Há muito tempo que não visito este blogue. Que satisfação encontrar aqui, finalmente, o reconhecimento de que uma “esquerda católica” lidera a Igreja do trono pontifício! Num confronto direto entre a esquerda católica e a direita POLÍTICA filo-protestante, é claro que me porei ao lado da última contra a primeira, bem mais diabólica e perniciosa que a segunda! Nem sequer votei 17 outubro passado na ilusão de ter um Gabriel Garcia Moreno ou um general Franco no Planalto. Votei no mal menor, e é no mal menor que persisto se assistirmos em nosso século um conflito entre a espada meio cega e a cruz meio torta.
Pedro,
A cruz “meio torta” é TÃO superior à espada “meio cega” — aliás, seria superior mesmo à Excalibur — que nem entendo como alguém pode pensar de outra maneira. O pior catolicismo, desde que seja ainda catolicismo, é preferível ao melhor não-catolicismo. A vida espiritual mais capenga e equivocada, desde que realmente espiritual, é preferível à vida materialista mais cheia de virtudes naturais. Não entender isso é fazer política achando que se está pregando religião.

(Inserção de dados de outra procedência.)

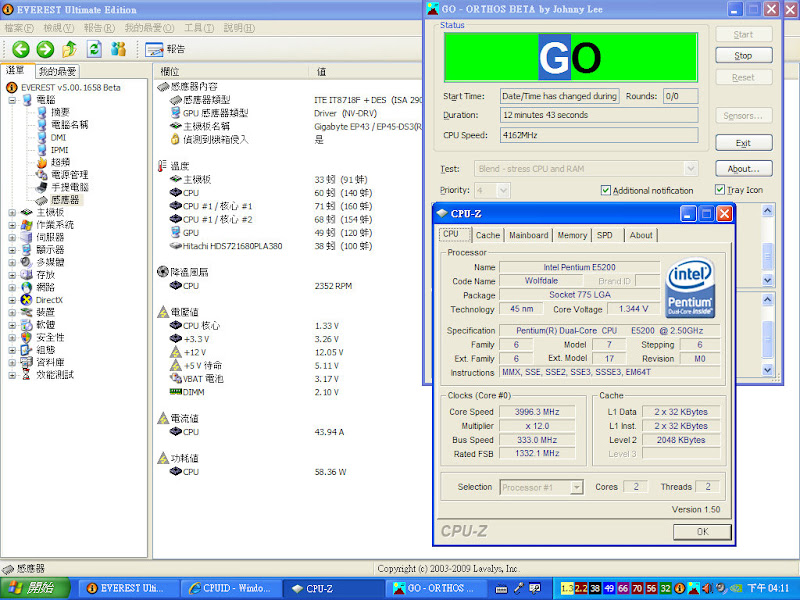Open the Processor #1 selection dropdown
Image resolution: width=800 pixels, height=600 pixels.
click(x=576, y=487)
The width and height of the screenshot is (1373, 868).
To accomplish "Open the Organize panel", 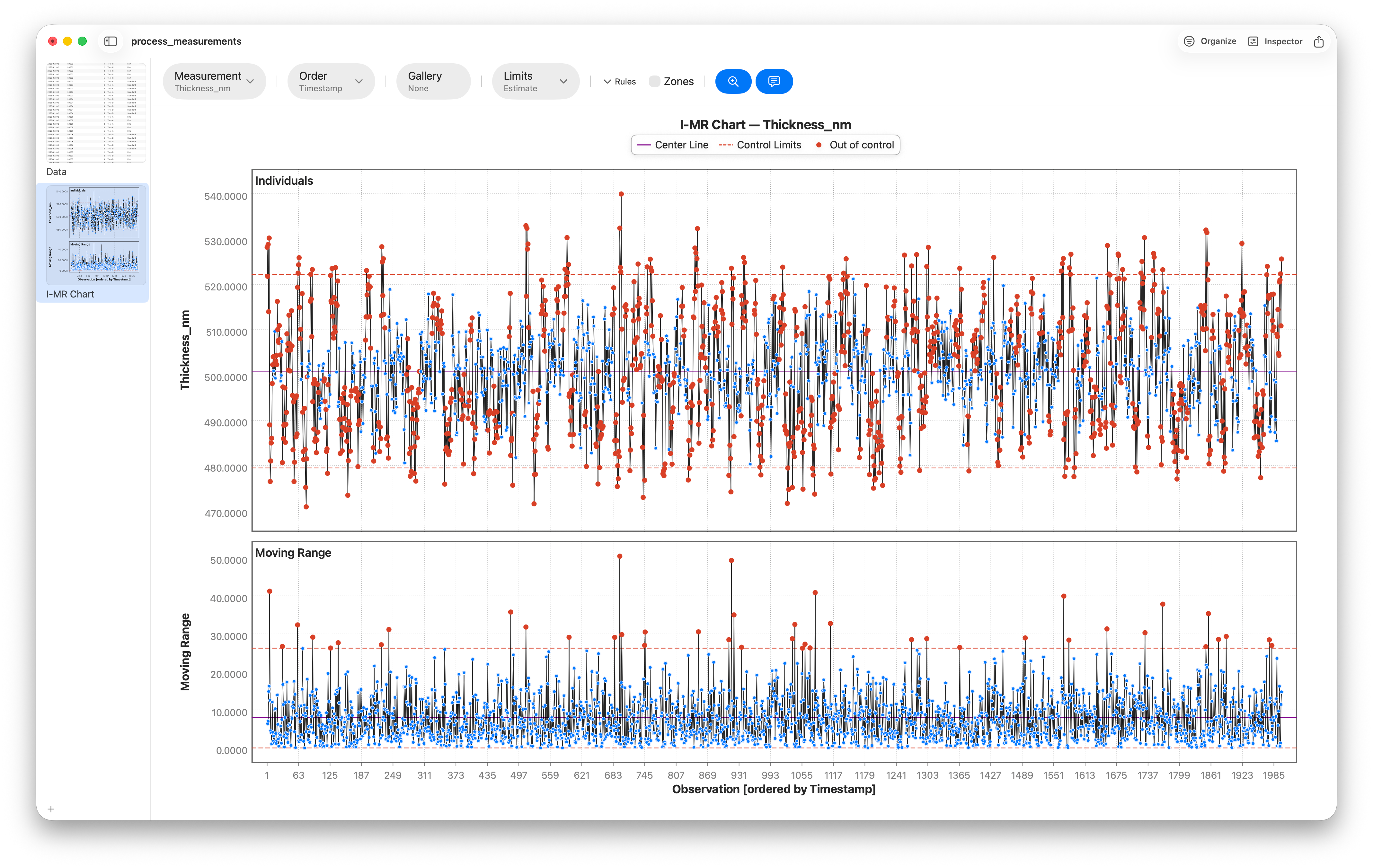I will [1210, 41].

Parabéns Jorge Ferraz pela sobriedade do artigo e pela sensatez. Concordo contigo: é preferível o pior catolicismo mesmo de esquerda do que o liberalismo protestante no qual grande parte dos católicos postulantes do tradicionalismo e ultra conservadorismo aderiram votando no 17. Outro dia tinha um gurú dos ultra conservadores fazendo denuncia contra o 17 por aderir ao LIBERALISMO maçônico. Ora, se no seu lançamento de campanha ele disse que iria aderir com todas as letras.
É… Senta que o leão é manso.
A minha paróquia é grande formadora de padres (antes do Concílio Vaticano II era ainda mais!). E mesmo aqui, com muitos padres, eles não estão disponíveis mais para Batizados e, ouvi dizer, que para os casamentos também não. Que, de agora em diante, serão os Diáconos que vão fazer. Pois bem, se isso ocorre aqui, não tenho dúvida alguma que para as tais “Diaconisas” será permitido também. Quem quer continuar se enganando, é muito inocente.
Ricardo, tua paróquia é na Amazônia?